Figure 4.

Restoration of defective MyoD levels and muscle-cell differentiation. (A) Reduced MyoD levels were detected by western blotting in cells expressing the mutant DMPK 3′ UTR (UTR(200)), as compared with cells expressing the wild-type DMPK 3′ UTR (UTR(wt)) or the wild-type DMPK 3′ UTR and WPRE (UTR(wt-W)). WPRE-mediated transport of mutant DMPK 3′ UTR caused an increase in the cellular MyoD levels (UTR(200W)). (B) After 4 days of cell differentiation, myogenin levels were found to be increased, by western blotting, in cells expressing the UTR(200W) construct, as compared with cells expressing the UTR(200) construct.

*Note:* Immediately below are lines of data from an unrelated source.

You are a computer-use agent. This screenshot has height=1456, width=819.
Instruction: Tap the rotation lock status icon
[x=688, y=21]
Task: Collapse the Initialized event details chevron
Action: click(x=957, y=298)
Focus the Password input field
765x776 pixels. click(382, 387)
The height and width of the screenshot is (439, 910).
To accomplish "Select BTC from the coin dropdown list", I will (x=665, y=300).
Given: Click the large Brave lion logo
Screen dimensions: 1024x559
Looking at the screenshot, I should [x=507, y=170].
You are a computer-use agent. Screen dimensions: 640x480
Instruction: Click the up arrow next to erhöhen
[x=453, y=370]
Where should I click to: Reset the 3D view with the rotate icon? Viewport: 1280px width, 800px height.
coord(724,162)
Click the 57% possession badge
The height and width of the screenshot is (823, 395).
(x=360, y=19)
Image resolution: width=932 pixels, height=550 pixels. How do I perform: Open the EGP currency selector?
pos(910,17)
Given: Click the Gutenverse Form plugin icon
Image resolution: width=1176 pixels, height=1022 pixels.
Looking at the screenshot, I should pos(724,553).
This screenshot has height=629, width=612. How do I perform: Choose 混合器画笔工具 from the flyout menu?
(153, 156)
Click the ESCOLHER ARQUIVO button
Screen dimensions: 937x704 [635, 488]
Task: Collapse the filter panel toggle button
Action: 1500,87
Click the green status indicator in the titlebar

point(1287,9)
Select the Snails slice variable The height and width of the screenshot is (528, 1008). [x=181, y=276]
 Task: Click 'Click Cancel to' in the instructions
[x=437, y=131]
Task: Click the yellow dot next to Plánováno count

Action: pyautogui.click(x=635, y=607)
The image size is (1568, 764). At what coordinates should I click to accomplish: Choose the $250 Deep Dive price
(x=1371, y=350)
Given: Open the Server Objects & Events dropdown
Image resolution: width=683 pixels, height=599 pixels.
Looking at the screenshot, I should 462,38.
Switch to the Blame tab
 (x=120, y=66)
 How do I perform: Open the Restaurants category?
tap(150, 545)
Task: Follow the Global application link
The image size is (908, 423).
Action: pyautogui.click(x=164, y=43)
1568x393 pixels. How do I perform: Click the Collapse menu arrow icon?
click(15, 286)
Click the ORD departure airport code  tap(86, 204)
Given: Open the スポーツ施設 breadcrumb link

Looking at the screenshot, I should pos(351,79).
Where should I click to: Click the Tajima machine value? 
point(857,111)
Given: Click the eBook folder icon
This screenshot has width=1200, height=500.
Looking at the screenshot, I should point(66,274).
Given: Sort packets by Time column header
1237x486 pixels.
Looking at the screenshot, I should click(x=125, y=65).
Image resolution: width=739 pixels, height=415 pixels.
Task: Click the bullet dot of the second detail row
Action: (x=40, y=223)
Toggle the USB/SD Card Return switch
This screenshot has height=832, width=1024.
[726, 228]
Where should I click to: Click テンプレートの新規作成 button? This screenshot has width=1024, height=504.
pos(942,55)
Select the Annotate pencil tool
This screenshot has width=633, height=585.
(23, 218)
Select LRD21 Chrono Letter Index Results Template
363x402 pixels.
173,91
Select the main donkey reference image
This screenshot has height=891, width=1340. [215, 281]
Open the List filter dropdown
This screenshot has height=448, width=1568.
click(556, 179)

Normal myogenin was detected in cells that expressed UTR(wt) and UTR(wt-W). (C) Immunocytochemistry against myosin heavy chain (MHC) showed a marked reduction of myotube formation in cells expressing the mutant DMPK 3′ UTR (UTR(200)), as compared with cells expressing the wild-type DMPK 3′ UTR (UTR(wt)) or the wild-type DMPK 3′ UTR and WPRE (UTR(wt-W)), after 6 days of differentiation. Addition of WPRE downstream of the mutant DMPK 3′ UTR significantly increased myoblast differentiation (UTR(200W)) but not when it was present in its antisense form (UTR(200W-AS)). Scale bar, 0.5 mm. (D–F) Summary of MHC staining indicates that MHC levels are highly increased in differentiated UTR(200W) cells compared with UTR(200) cells, as detected by counting positively stained myotubes, the rate of fusion into myotubes and the number of nuclei per myotube. (G) RNA foci localization on differentiated cells expressing the WPRE sequence downstream of the mutant DMPK 3′ UTR, as detected by FISH, showed that transcripts/foci (shown as red dots) are mainly located in the cytoplasm in multinucleated myotubes (shown with white arrows), whereas undifferentiated myoblasts (shown with grey arrows) contain most of the RNA foci in the nucleus. Moreover, EGFP signal is significantly higher in differentiated myotubes than in undifferentiated myoblasts. Scale bar, 0.05 mm.